**Task to carry out**
Every line in the data below from the one containing "Given: Like the post with the heart icon" down to the one containing "Click the Handscanner icon", both included, must be retyped exactly; no other line is to appear.

Stored records
┌──

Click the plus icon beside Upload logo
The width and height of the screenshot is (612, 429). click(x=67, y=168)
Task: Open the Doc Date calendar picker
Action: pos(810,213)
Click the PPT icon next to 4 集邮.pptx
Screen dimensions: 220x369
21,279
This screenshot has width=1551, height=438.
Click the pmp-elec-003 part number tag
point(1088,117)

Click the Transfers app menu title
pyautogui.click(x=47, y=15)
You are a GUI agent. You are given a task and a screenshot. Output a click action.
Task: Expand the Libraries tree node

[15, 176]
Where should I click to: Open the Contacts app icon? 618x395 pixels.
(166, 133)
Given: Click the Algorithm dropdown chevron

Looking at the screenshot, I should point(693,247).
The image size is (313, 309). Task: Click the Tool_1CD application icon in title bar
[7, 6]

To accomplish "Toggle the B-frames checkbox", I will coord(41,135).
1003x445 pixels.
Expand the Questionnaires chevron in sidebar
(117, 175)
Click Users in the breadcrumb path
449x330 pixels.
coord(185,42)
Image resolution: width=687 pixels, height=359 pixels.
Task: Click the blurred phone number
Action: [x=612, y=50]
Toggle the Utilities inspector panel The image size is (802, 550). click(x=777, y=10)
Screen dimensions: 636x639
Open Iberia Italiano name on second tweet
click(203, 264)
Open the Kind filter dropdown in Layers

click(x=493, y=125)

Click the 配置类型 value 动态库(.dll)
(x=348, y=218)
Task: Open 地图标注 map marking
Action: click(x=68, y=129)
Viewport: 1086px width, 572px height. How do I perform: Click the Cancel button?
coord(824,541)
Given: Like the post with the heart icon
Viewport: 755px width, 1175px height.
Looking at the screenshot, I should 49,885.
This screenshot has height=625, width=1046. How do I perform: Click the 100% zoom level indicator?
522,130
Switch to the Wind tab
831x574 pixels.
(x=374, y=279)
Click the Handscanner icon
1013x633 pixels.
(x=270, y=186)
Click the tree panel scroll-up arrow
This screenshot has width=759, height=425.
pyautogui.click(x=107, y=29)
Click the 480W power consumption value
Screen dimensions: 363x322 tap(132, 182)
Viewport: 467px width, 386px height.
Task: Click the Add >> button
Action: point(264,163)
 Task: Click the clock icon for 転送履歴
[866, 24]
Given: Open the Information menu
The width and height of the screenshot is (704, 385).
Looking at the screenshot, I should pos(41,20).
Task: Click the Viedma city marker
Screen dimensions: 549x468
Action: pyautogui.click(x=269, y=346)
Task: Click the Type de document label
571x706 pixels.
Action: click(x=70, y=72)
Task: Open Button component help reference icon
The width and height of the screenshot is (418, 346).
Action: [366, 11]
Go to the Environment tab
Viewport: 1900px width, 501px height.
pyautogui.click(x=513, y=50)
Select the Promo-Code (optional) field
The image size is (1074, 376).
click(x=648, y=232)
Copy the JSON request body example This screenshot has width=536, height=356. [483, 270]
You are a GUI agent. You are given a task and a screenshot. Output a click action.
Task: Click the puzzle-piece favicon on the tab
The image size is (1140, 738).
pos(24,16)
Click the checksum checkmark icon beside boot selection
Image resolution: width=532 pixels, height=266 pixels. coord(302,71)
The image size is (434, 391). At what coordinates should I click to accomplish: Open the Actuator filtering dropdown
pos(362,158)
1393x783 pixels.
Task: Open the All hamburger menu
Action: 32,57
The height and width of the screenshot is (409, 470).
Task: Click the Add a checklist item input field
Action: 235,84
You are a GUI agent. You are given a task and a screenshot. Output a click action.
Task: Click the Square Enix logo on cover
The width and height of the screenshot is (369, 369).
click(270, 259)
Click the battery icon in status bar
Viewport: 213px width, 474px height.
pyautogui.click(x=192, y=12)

└──

**Answer to the exercise**
Given: Like the post with the heart icon
Viewport: 755px width, 1175px height.
Looking at the screenshot, I should 49,885.
This screenshot has height=625, width=1046. How do I perform: Click the 100% zoom level indicator?
522,130
Switch to the Wind tab
831x574 pixels.
(x=374, y=279)
Click the Handscanner icon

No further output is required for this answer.